The parental fears of the online activities by teens are wildly overblown due to misinformation and a sense of fear, a new book suggests.
For her book, Microsoft and Harvard researcher danah boyd (she insists on a lower-case name), she interviewed more than 150 teens, as well as parents, teachers, and other authority figures from 2007-10, the New York Post reported.
Part of the irrational fear of online predators, boyd said, speaks to the difficulties some adults have of admitting certain facts about sexual abuse.
She said that the public is not comfortable facing the harrowing reality that strangers are unlikely perpetrators.
Most acts of sexual violence against children, she said, occur in their own homes by people that those children trust. Internet-initiated sexual assaults are rare.
She also notes that, "sex crimes against minors have been steadily declining since 1992, [suggesting] that the Internet is not creating a new plague."

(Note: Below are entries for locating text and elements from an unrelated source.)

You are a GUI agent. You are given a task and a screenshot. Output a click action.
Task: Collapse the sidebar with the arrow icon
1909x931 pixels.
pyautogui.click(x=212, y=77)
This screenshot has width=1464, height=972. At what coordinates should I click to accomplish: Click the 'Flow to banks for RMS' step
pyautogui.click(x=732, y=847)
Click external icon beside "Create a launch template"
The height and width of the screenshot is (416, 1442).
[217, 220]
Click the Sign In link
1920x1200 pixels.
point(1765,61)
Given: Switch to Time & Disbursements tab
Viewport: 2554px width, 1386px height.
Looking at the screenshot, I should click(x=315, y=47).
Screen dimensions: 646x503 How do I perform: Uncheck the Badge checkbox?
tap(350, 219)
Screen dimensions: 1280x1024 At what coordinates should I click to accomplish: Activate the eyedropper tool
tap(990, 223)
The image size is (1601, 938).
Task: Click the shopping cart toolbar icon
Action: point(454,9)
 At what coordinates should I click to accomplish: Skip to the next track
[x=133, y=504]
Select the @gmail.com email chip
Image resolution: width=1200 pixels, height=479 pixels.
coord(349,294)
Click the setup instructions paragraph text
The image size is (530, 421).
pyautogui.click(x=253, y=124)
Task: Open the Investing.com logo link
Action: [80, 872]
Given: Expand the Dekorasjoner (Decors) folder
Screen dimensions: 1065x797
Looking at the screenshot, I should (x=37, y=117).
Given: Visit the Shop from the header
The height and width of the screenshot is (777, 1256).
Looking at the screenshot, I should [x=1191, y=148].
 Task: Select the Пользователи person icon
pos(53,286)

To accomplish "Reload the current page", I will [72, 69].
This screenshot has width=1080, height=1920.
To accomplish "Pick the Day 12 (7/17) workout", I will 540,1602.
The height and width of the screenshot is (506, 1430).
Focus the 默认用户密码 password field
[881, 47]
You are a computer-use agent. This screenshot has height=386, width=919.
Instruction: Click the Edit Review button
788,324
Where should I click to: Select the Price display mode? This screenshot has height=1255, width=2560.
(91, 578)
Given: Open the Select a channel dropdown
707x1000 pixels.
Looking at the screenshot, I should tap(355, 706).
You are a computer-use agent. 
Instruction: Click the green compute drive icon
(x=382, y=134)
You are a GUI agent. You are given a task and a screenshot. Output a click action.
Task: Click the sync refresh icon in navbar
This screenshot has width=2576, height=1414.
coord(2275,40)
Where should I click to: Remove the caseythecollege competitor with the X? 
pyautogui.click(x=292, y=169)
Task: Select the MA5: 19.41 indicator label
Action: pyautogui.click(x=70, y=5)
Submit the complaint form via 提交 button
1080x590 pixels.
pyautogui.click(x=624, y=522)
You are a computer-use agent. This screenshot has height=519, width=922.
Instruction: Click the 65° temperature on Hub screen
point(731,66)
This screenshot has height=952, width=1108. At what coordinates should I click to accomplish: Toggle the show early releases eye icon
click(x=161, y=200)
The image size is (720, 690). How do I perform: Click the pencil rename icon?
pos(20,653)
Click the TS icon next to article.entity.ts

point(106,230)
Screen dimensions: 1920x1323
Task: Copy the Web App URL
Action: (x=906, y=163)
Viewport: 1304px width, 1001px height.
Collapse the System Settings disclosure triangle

Parental anxiety about children's time online results from other misperceptions as well, including about how teens perceive social media in general.
Many parents fear, for example, that teens have no sense of privacy because they seem to reveal everything about their lives online.
But boyd found that teens have a far more acute sense of it than many adults realize.
When teens seek privacy, they, like most people, seek it "in relation to those who hold power over them" - which mostly means teachers and parents.
As for all the time teens spend online, an amount that worries parents who see it as all-encompassing, boyd says that most teens would much prefer socializing in real life.